▶ Task to complete:
Give back each line of the listing below that contains the string "will".
== Supplied records
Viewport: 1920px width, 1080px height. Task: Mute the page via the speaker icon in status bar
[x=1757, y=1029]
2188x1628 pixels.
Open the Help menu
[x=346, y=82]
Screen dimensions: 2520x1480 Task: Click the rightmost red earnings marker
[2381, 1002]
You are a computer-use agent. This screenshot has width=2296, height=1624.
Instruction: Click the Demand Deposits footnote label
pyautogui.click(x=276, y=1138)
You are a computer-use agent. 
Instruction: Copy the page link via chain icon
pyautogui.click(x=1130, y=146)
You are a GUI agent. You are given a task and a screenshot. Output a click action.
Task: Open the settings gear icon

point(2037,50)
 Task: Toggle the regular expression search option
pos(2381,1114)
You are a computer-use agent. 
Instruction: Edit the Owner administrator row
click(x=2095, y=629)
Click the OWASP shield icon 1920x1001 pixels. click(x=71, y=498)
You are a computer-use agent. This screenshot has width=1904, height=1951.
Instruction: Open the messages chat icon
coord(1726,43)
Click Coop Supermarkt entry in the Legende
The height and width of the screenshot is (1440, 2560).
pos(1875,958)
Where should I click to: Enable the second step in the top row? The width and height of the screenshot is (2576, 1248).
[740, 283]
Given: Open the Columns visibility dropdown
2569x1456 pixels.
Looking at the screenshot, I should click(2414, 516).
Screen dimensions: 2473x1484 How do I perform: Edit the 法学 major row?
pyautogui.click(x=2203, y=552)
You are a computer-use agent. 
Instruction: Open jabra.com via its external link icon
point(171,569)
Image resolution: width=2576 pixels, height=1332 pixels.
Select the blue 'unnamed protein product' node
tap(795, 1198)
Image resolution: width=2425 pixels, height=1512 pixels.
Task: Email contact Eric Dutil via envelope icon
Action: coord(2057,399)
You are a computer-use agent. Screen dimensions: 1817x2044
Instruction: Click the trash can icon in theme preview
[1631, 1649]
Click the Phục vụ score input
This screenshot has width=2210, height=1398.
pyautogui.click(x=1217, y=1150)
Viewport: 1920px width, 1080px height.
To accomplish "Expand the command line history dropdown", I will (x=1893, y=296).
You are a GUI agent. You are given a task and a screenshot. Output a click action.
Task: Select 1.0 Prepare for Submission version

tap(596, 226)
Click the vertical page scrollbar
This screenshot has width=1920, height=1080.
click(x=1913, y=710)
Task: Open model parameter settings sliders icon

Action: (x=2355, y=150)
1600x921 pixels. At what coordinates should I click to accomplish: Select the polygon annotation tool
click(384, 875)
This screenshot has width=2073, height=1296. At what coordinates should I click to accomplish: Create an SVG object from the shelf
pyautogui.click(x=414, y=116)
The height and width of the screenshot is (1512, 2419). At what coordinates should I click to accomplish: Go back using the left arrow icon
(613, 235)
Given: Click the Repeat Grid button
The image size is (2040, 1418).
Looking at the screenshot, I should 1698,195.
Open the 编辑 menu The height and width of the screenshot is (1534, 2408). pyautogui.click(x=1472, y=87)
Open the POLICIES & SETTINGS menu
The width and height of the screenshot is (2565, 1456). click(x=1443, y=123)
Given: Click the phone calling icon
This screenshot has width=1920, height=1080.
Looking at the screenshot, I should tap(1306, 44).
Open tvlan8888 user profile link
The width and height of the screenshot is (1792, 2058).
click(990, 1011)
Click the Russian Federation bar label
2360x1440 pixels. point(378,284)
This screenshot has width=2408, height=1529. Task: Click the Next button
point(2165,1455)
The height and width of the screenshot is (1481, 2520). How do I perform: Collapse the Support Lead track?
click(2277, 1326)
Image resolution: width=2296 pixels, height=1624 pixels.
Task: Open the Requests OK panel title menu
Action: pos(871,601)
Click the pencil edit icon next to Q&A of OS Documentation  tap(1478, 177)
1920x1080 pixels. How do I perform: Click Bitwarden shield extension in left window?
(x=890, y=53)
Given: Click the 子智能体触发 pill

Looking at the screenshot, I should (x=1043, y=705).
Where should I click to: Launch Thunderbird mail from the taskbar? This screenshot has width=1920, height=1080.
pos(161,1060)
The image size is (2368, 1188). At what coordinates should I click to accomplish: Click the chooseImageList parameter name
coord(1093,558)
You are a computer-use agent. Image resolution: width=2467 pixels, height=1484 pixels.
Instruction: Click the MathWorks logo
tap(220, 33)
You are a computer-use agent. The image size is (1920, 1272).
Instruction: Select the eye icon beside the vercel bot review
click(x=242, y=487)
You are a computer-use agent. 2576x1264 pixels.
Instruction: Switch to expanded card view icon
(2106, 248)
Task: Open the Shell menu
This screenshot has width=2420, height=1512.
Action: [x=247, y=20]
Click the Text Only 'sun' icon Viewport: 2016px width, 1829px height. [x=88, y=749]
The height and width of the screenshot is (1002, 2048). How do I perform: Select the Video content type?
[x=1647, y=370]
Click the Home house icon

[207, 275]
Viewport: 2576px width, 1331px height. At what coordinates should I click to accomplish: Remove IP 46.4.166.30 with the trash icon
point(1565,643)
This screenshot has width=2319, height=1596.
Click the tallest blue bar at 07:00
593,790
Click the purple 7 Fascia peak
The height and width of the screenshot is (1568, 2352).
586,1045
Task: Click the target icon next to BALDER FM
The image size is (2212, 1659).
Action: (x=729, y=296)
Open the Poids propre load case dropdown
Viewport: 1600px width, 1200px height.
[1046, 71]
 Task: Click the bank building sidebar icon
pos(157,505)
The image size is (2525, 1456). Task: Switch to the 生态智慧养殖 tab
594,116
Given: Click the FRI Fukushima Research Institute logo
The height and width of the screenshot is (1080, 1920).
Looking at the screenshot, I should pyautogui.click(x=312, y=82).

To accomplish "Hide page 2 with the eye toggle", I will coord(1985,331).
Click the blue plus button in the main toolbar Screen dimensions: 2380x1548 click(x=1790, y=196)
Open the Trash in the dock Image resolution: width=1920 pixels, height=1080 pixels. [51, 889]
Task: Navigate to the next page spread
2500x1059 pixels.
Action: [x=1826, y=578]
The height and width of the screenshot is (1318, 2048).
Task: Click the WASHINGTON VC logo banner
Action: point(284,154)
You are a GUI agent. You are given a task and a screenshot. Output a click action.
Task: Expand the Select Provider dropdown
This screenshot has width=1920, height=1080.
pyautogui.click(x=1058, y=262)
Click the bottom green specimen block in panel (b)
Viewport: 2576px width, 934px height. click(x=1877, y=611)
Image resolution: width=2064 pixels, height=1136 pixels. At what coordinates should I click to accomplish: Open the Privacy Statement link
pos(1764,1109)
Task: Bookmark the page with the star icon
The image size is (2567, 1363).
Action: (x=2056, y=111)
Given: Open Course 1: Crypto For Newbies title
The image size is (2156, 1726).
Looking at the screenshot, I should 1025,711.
====
▶ Task solution:
To accomplish "Expand the command line history dropdown", I will (x=1893, y=296).
To accomplish "Hide page 2 with the eye toggle", I will coord(1985,331).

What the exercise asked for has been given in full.